PRODUCTION OF AN INTREGRATED PHYSICAL AND GENETIC MAP FOR RAINBOW TROUT
Cool and Cold Water Aquaculture Research
2007 Annual Report
1a.Objectives (from AD-416)
The proposed work is part of a joint effort to construct an integrated physical and genetic map for the rainbow trout genome. A major constraint to increasing the production efficiency of the Nation's cool and cold water aquaculture industry is the lack of genetically improved strains of fish for aquaculture. There is only limited genetic information on traits that will enhance production efficiency and yield a better quality fish. Identification and characterization of genes affecting aquaculture production traits will facilitate the development of genetically improved strains to increase aquaculture production efficiency. The objective of the research outlined in this agreement focus on a joint effort to construct an integrated physical and genetic map for the rainbow trout genome, which will enable identification, isolation and characterization of genes that affect economically important traits.
1b.Approach (from AD-416)
A total of 110,592 BAC clones (6X genome coverage) from the Swanson rainbow trout BAC library will be fingerprinted using the SNaPshot fingerprinting method at the lab of Dr. Luo in UC Davis. Four-color (multiple restriction pattern) fingerprint profile for each BAC clone will be generated. The output will be data files of standard ABI format (.fsa). The data will be combined with the data from previous fingerprinting projects at the NCCCWA using the Genoprofiler and FP Miner software packages to edit the data and the program FPC to conduct a pairwise search for overlaps between BAC fingerprints and to build contigs. Dr. Palti will coordinate the physical map assembly at the NCCCWA and will be responsible for developing microsatellite markers from BACs that represent contigs of interest to enable integration of the physical and genetic maps. Additionally, Dr. Luo will receive appropriate funding through this agreement to obtain additional 10X genome coverage BAC library or two 5X BAC libraries using partial digestion of Swanson genomic DNA with restriction enzymes that will complement the current HindIII library (e.g. EcoRI and BamHI).
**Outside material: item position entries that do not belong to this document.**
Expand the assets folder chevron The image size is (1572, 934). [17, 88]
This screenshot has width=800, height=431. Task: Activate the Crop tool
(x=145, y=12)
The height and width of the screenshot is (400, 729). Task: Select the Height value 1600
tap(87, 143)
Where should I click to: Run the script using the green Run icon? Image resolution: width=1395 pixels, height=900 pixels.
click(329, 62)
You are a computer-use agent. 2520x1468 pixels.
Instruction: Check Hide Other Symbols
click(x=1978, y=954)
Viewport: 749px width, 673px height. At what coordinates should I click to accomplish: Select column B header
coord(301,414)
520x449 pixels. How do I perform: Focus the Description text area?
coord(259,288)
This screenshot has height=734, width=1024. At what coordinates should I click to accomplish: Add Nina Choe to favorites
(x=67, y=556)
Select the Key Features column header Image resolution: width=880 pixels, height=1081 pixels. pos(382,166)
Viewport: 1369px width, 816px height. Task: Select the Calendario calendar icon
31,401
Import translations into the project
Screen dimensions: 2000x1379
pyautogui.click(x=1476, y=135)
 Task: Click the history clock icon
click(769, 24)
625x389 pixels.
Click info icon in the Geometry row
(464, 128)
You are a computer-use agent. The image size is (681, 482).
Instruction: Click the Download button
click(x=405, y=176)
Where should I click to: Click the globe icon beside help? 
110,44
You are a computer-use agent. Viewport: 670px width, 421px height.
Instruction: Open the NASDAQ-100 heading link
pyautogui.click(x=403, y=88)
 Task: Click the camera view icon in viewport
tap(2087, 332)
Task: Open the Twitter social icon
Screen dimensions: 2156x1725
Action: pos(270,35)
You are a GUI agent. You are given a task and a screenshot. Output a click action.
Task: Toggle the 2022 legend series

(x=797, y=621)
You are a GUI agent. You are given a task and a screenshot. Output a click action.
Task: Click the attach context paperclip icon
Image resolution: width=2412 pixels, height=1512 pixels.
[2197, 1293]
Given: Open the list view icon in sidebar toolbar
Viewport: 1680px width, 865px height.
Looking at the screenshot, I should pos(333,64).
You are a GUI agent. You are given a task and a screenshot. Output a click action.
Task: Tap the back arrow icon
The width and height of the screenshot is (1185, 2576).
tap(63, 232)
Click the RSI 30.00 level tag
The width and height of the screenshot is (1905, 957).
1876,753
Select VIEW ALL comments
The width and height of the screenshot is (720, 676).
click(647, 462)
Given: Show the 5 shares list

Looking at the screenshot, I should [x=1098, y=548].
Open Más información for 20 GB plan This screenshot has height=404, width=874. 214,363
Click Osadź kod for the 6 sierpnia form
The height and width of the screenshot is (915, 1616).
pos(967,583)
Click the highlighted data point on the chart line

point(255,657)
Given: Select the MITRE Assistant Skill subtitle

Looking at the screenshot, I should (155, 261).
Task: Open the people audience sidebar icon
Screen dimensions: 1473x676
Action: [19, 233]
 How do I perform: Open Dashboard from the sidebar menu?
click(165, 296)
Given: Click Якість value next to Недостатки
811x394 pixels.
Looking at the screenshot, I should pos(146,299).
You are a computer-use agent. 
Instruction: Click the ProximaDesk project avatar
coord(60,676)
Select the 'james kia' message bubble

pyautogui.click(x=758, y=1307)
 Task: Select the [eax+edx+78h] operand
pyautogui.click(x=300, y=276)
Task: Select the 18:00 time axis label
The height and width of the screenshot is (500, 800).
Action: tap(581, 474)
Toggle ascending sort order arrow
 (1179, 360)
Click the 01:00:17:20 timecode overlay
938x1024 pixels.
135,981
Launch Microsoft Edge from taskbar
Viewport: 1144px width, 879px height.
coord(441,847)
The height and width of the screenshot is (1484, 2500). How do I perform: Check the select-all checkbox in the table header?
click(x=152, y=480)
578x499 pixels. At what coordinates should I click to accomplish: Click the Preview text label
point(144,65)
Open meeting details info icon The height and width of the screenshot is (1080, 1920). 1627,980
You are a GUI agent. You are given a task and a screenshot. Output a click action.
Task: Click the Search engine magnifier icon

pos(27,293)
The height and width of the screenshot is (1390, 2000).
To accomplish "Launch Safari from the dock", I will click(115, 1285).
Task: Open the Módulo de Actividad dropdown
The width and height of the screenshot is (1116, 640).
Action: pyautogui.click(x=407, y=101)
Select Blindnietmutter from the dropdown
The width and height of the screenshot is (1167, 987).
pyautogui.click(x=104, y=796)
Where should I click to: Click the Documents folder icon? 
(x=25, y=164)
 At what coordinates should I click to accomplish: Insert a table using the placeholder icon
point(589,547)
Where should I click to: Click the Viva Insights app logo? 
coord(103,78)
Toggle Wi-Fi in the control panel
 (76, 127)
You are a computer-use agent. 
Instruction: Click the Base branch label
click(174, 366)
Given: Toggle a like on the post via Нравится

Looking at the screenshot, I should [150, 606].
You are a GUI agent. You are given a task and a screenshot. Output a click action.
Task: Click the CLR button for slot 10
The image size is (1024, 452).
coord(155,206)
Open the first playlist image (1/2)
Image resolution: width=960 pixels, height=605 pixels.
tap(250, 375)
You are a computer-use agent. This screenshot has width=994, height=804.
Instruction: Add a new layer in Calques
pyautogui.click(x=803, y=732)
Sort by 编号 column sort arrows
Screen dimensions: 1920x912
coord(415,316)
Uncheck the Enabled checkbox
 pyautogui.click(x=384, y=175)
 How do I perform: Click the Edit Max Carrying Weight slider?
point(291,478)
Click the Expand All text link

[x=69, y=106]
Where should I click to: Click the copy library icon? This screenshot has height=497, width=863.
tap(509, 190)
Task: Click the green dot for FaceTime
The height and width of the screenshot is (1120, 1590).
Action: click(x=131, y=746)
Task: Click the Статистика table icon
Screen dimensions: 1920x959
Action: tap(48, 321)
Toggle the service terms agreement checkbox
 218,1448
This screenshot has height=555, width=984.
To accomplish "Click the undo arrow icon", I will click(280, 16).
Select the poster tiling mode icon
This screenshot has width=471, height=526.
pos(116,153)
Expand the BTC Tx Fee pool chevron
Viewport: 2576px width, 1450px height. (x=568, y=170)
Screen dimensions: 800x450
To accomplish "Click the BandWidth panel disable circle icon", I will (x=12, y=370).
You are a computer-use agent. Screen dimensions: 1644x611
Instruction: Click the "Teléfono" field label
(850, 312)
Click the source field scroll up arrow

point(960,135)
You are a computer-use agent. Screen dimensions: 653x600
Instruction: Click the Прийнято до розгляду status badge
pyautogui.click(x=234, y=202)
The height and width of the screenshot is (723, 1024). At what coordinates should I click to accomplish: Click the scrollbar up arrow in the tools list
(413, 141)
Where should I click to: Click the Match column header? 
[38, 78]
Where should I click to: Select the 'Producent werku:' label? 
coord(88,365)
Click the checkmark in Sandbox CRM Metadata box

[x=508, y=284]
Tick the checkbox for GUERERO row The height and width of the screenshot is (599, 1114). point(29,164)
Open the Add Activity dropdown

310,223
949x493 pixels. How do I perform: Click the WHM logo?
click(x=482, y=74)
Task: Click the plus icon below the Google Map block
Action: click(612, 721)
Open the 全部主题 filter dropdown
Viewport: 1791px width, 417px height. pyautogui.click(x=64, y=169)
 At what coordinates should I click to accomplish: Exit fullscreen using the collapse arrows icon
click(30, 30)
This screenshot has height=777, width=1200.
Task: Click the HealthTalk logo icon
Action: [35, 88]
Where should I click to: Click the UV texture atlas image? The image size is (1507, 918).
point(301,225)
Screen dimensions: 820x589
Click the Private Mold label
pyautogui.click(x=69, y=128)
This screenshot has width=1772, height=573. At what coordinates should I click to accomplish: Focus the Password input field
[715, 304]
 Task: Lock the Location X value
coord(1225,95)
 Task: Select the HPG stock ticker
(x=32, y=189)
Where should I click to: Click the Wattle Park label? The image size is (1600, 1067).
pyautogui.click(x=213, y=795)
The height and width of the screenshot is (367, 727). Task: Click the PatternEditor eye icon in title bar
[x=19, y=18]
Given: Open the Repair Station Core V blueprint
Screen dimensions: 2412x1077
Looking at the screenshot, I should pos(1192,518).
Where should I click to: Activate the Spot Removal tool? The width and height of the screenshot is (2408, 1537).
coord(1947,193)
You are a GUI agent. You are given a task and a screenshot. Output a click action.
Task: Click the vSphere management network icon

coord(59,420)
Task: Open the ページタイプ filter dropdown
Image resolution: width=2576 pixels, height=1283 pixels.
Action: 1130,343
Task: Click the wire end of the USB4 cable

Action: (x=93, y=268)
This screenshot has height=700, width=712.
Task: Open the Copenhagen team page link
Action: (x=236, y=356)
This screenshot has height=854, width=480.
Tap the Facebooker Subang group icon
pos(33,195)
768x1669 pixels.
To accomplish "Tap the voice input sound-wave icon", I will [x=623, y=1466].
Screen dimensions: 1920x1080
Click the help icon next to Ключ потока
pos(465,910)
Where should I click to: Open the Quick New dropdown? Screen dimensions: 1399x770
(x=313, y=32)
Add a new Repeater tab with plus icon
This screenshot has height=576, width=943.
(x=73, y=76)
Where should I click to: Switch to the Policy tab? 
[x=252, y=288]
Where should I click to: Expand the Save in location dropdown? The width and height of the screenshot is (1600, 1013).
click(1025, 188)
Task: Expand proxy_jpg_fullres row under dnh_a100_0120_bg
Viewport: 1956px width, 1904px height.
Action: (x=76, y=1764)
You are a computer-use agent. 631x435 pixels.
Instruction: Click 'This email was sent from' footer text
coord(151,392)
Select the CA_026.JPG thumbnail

This serves to document research conducted under a specific cooperative agreement between ARS and the University of California, Davis entitled, “Production of a physical map for the rainbow trout genome using high throughput DNA fingerprinting” and a reimbursable agreement between ARS and CSREES-NRI, entitled “Production of an integrated physical and genetic map for rainbow trout.” Over 100,000 bacterial artificial chromosome clones (5.5X genome coverage) were evaluated by DNA fingerprinting to initiate construction of a rainbow trout physical map to be integrated with the current genetic map. The ADODR is in frequent contact with the cooperator through phone calls, email, and annual site visits in addition to receipt of written reports.